By Claire Aitchison
Many of our readers will be familiar with the HERD Journal which has developed a strong reputation for its quality publications on higher education. All three editors of this blog, and many of our readers and guest bloggers, write and review for HERD journal, which regularly publishes on doctoral education and doctoral writing.
HERDSA (Higher Education Research and Development Society of Australasia) is the parent organisation for the journal and this year Cally and I attended the annual conference in Adelaide, South Australia, 2-5 July. The Conference attracts a range of higher education specialists including academic developers, management and those with a teaching focus.
Cally is on the organising committee conference, and both of us presented. Despite a long association with HERDSA, this was the first time I had attended the conference – and I thoroughly enjoyed myself!
While there were very few sessions directly focused on doctoral education, and none on doctoral writing, the conference provided a lively three days covering many of the hot topics in higher education today.
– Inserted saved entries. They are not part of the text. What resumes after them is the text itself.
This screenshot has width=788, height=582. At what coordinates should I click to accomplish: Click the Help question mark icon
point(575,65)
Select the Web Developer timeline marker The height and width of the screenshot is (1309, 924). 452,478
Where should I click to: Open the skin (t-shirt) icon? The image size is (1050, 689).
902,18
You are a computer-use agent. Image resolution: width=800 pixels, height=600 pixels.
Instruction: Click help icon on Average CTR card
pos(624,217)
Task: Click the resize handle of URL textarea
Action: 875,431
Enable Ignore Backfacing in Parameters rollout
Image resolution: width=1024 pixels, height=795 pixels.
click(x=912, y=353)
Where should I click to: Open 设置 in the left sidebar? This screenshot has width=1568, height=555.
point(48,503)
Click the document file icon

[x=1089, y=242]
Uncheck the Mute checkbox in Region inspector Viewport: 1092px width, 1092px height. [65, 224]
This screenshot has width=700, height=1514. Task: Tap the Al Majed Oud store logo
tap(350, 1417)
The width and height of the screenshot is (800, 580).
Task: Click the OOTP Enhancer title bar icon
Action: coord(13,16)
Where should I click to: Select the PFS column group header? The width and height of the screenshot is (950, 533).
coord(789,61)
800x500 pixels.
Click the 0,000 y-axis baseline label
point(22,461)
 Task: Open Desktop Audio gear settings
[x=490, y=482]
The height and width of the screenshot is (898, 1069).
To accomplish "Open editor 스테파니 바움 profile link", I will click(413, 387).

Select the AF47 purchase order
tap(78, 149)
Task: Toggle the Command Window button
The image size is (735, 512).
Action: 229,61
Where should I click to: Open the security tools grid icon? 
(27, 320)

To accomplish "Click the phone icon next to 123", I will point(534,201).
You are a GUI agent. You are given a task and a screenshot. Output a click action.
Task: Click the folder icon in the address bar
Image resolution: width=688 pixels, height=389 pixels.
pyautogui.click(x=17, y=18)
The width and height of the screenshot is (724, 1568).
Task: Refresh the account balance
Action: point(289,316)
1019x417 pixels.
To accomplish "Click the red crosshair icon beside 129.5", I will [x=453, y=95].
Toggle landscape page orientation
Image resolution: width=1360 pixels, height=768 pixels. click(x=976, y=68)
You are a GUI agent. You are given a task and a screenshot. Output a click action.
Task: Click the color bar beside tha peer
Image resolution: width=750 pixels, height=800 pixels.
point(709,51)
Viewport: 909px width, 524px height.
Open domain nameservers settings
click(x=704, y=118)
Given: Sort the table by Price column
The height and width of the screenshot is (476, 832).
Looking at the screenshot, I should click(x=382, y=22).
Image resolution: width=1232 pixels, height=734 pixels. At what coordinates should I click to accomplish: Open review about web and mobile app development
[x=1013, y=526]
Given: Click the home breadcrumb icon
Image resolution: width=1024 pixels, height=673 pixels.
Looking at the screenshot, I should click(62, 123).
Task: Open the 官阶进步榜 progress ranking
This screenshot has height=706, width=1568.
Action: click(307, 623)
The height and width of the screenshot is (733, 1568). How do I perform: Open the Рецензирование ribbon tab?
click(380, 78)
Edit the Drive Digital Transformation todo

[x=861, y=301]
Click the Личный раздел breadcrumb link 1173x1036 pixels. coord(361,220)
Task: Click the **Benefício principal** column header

Of particular interest to me were the following themes:
- Academic work. This strand of presentations explored the pressures and changes on continuing and casual teaching staff. While some papers focused on specific Australian instances, there were many universal themes concerning the way institutions are re-jigging employment arrangements to try and create teaching-focussed academic career pathways. New job categories such as the ‘teaching scholar’ – originally envisaged as a counter to rampant casualisation in the sector – have been shown to bring new sets of challenges for promotion, autonomy and continuity. The search for better arrangements continues.
- Valuing Education. The impacts of managerialism and bureaucratisation of academic life were raised in a range of sessions. I particularly enjoyed a workshop discussion led by Janice Orrell: Re-valuing otherness and caring in universities with her provocation to find new ways of countering ‘privileged irresponsibility’ in favour of genuine support and care for others.
- Teaching, Learning and the Student experience. This stream included presentations about institution-wide initiatives, such as academic peer review of teaching, teaching award programs, and supporting academics in the scholarship of learning and teaching (SoTL). Others shared experiences of developing and/ doing online teaching, showcasing a variety of technological innovations including audio podcasting, virtual coffee shops and other kinds of online peer-to-peer forums. As well, traditional concerns around feedback, student peer work, cheating, and assessment were addressed.
Of the few sessions that did focus on doctoral work, Alistair McCulloch (convenor of the Quality in Postgraduate Research – QPR – Conference) presented a concise and informative history of the doctorate, helping us understand how we got to where we are now. Another session run by Stephanie Eglinton-Warner and Mel Timpson provided an interesting counterpoint to Alistair’s presentation by exploring the motivations for current PhD candidates undertaking their research degrees (hint: there are lots of different reasons and expected outcomes apart from preparation for an academic career).
For many, myself included, the most memorable part of the conference was the keynote A thousand tiny universities by Barbara Grant from The University of Auckland. Barbara’s most eloquent unfolding of the moral, institutional and personal, challenges of working in the modern neoliberal university was riveting. In many ways deeply personal, but also very public and universal, she documented her changing relationship with the academy causing us all to reflect on the future of the institution and how we may live within it. We’d recommend Agnes Bosanquet’s account of the presentation.